There is something deeply disturbing and instinctive about any gesture of anger directed at a person’s face; a part of the body that is always unprotected and sensitive. I was a child in the ’70s, at a time when we were not yet sensitive to political correctness, and parents sometimes hit children on the backside as punishment for bad behavior — including my very dear mother. However, I remember that she told me that when an adult hit a child near the face, it was “the worst form of harassment and humiliation that a person can do to another.”
However, it seems that the “slap” can be treated as a moment of a harmless marital joke. The only reason why, in my opinion, this event is being minimized is because we are dealing with a case of a wife’s anger towards her husband.
Recall that grim moment in 2013 when photos appeared of Charles Saatchi with his hand around Nigella Lawson’s throat, while she looked obviously distressed and on the verge of tears. No one was surprised when their marriage ended shortly after that incident. In fact, most of us would have been shocked if she had stayed with him after such a public display of anger and contempt.

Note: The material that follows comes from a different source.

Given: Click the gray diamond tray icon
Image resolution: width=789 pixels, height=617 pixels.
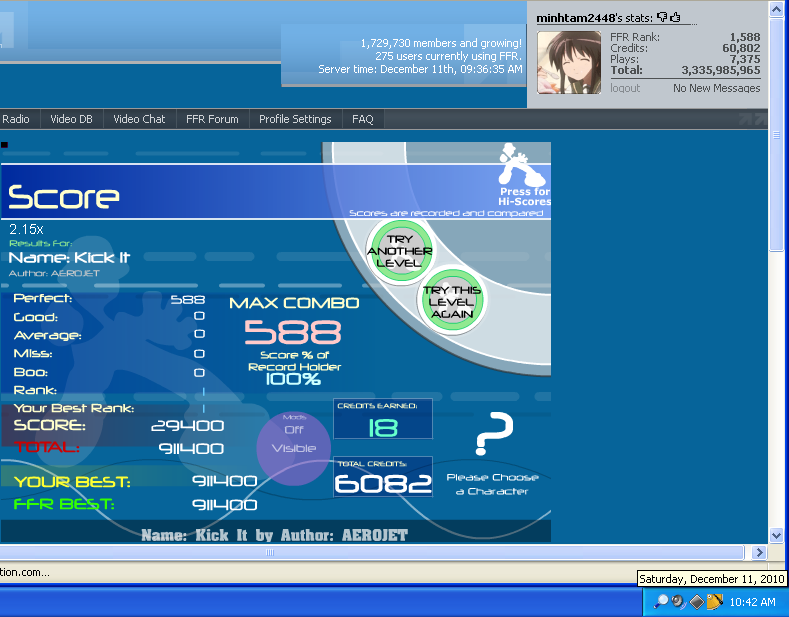Looking at the screenshot, I should (x=697, y=601).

And yet, it seems there is a greater willingness to believe that the French leader can tolerate some light quarrel from his wife. Maybe it is possible that a hand toward the face is their version of “enough.” But, I am not sure I can accept Macron’s explanation that “I was simply joking with my wife, as we often do.”
It seems much more likely to me that this moment of aggression is being minimized because Macron would seem less statesmanlike if it came out that his little wife has a habit of pushing him around. The laws of manhood are still ingrained in our minds, saying men are stronger than women, so they can endure a slap or a push like a butterfly strike — despite the wounds in the soul.
This would also bring attention once again to how the couple’s relationship began, and the power imbalance in a case where a teacher falls in love with her former student 25 years younger — someone she had known since he was 15 years old. I want to emphasize that generally, I am fine with large age-gap relationships. I have to be, since my father was 27 years older than my mother. But it would be naive to ignore the fact that women can be just as predatory as men when pursuing much younger partners (especially in a school context), though perhaps in smaller numbers. Or that, in some of these relationships, the woman may exercise a worrying level of control — and this may even be the purpose of the pursuit. I know two middle-aged men who have suffered from abusive relationships with older partners.
Of course, all this is speculation, and I admit I may be far from the truth. Perhaps some French couples really do push each other cheerfully in le visage [face], and it is part of a fiery foreplay game. But, if none of us believed that the light strangling was entertaining for Nigella, I don’t see why we should believe that a pushed face is a joke for the French president.